The Evolution of Furniture Construction and Design
If someone from the 18th Century were to come and visit your home today, they would probably be aghast at what they found. Contemporary furniture is nothing like it was in bygone eras, and the time-traveling visitor would most likely assume that we have all become impoverished. Whereas furniture in previous centuries was made from heavy woods, regal and constructed to last forever, contemporary furniture has come to match the evolving lifestyles of society. A quick visit to a furniture and interior design store will delight your senses and stimulate your creativity.
Contemporary Furniture Makes Its Appearance
The end of World War I ushered in a renaissance period of new manufacturing technologies and a more creative use of raw materials to produce furniture.
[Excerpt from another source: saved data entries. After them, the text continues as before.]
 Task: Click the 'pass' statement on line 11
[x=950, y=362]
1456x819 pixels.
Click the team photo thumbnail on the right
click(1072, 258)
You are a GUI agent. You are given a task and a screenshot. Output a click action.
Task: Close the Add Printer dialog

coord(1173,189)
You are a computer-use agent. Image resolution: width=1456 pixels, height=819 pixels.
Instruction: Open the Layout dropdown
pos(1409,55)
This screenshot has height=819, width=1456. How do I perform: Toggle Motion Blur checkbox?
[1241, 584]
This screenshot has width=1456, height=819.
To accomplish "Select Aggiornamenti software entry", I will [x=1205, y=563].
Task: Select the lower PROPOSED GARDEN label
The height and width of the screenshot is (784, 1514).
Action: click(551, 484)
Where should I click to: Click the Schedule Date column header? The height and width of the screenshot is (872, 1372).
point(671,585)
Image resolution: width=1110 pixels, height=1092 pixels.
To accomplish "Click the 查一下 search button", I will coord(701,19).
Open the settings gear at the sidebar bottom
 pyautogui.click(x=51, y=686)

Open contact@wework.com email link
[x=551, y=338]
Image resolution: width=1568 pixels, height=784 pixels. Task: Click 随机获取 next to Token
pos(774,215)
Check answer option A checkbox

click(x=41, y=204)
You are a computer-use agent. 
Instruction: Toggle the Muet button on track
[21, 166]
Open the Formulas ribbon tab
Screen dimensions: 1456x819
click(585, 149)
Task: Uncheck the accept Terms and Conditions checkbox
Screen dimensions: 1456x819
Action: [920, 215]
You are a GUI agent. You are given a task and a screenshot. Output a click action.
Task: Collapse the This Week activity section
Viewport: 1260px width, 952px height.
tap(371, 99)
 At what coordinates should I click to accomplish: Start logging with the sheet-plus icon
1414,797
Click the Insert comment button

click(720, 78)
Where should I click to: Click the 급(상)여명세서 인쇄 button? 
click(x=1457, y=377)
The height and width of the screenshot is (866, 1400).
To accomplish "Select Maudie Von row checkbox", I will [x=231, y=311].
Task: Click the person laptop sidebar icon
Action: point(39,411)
Manufacturers began to shift away from heavy wood and ornate, royal-like designs toward the use of more lightweight materials, such as plastics, tubular steel and plywood. Designs became more airy, sleek and geometrical. This furniture was known as “Modern Classic”.
The early 20th century also witnessed the “Art Deco” era, which was reflected not only in furniture, but also in housing construction. Art Deco was a combination of two schools: Neo-Classicism and Art Nouveau, and its primary feature was boldness. Sleek, curvy, bold designs were meant to make a statement—“we have made it”, as well as to signal a carefree departure from stringent standards and expectations. Molded plastics, glass and stainless steel emerged as preferred construction materials.
Contemporary furniture has taken a step back from Modern Classic and Art Deco. There has been a return to woods, but it much lighter in color and weight. Contemporary design is more understated with sleek lines, almost minimalist in outlook. One example is French Chic, inspired by provincial French designs, the furniture is constructed in soft neutral colors, such as creams, pinks and earth tones, all intended to bring a sense of serenity to the room and its inhabitants.